#### WHAT NEEDS TO BE DONE
From the records below, state how many lines include the word "label", giving only that number.

#### ENTRIES SHOWN
● ● ● ● ●
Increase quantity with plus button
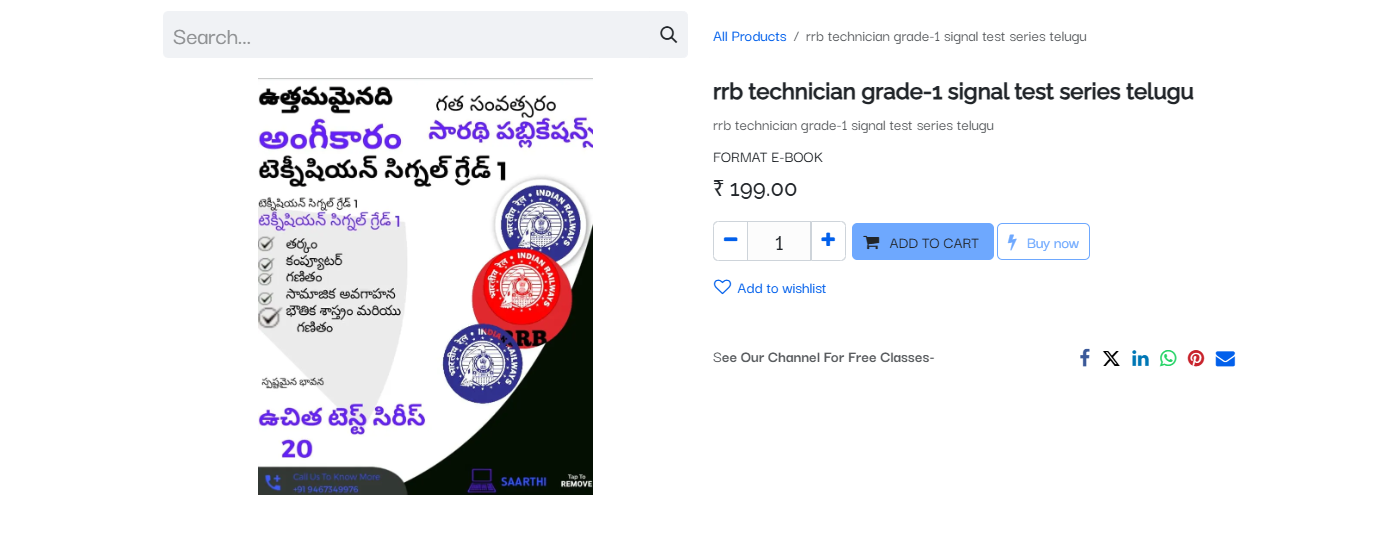 click(828, 241)
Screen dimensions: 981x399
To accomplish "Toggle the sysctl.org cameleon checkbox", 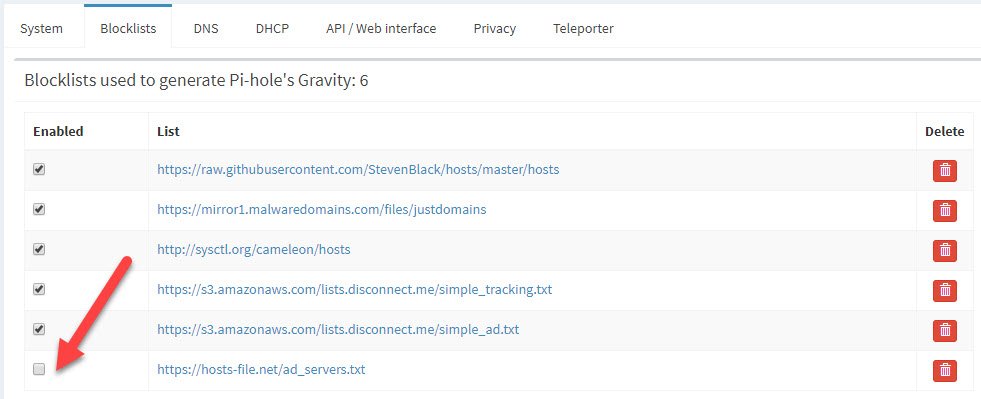I will (x=39, y=250).
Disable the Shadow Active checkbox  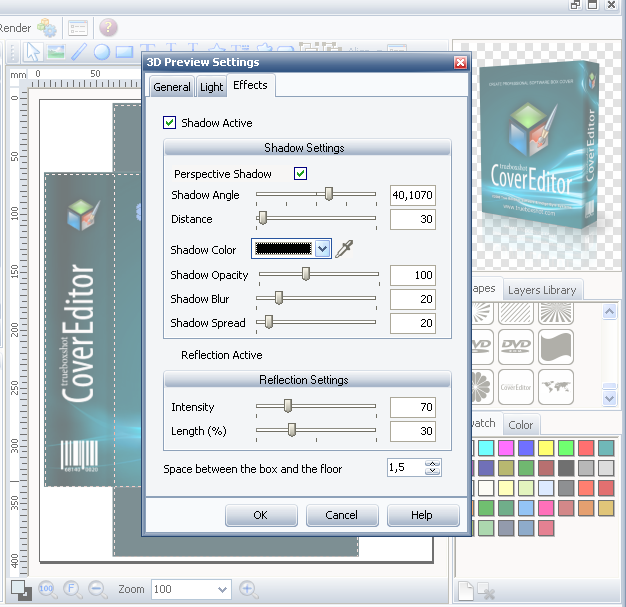point(169,123)
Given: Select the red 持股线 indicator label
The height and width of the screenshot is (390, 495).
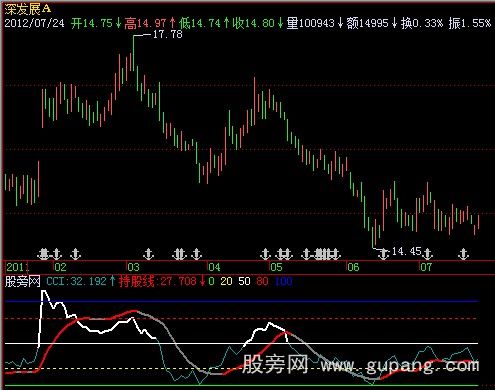Looking at the screenshot, I should pos(137,281).
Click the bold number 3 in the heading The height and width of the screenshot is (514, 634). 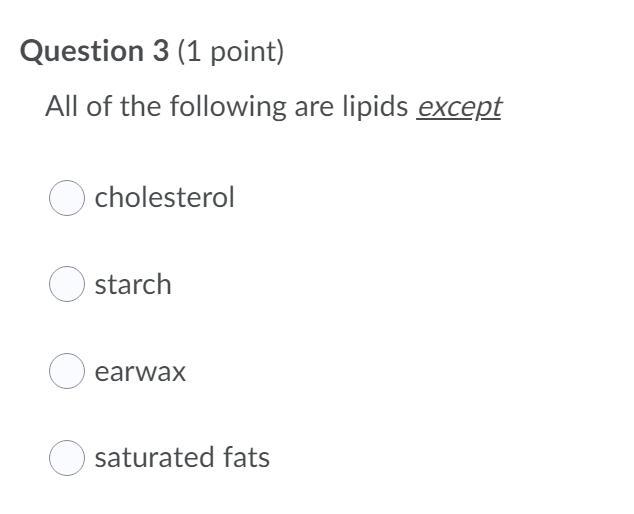point(161,51)
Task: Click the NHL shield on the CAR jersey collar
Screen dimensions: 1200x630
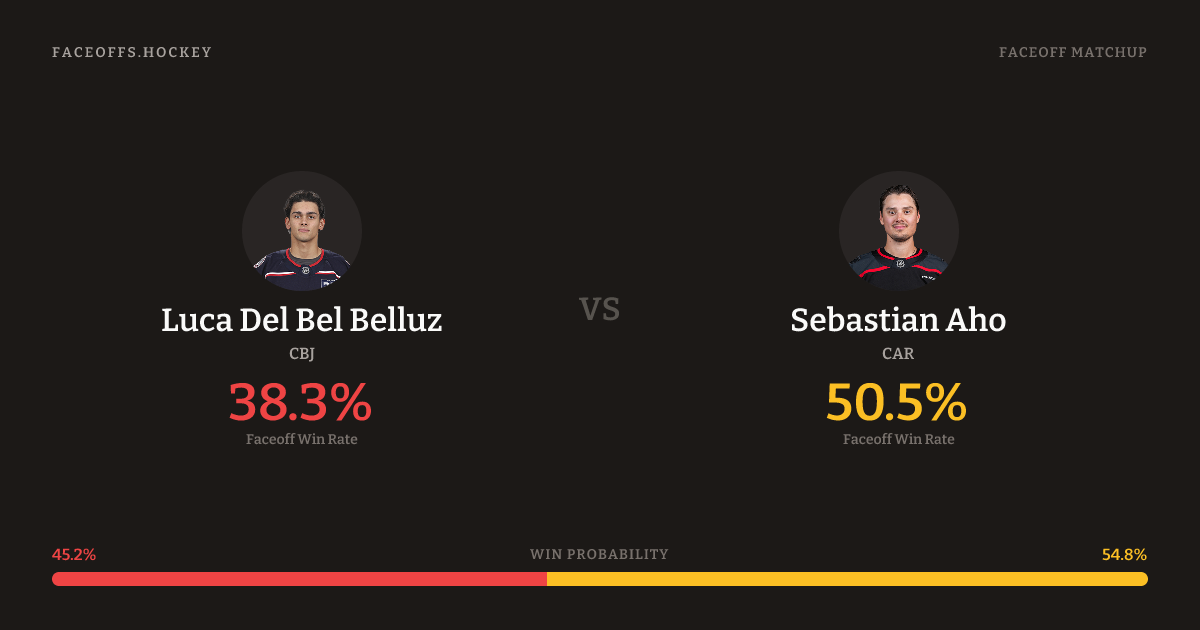Action: click(x=900, y=264)
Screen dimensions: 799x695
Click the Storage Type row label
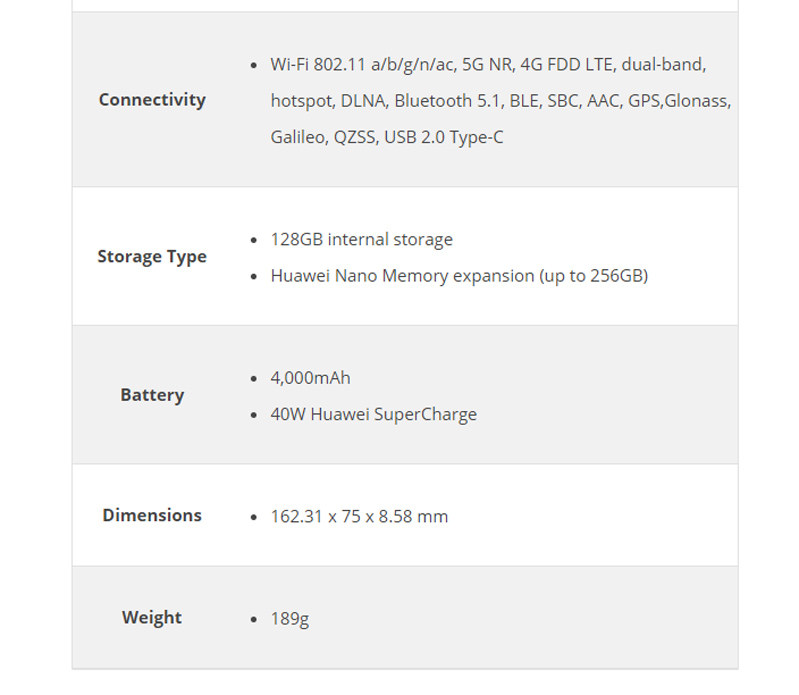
● ● ● ● ●
#### WORKED SOLUTION
2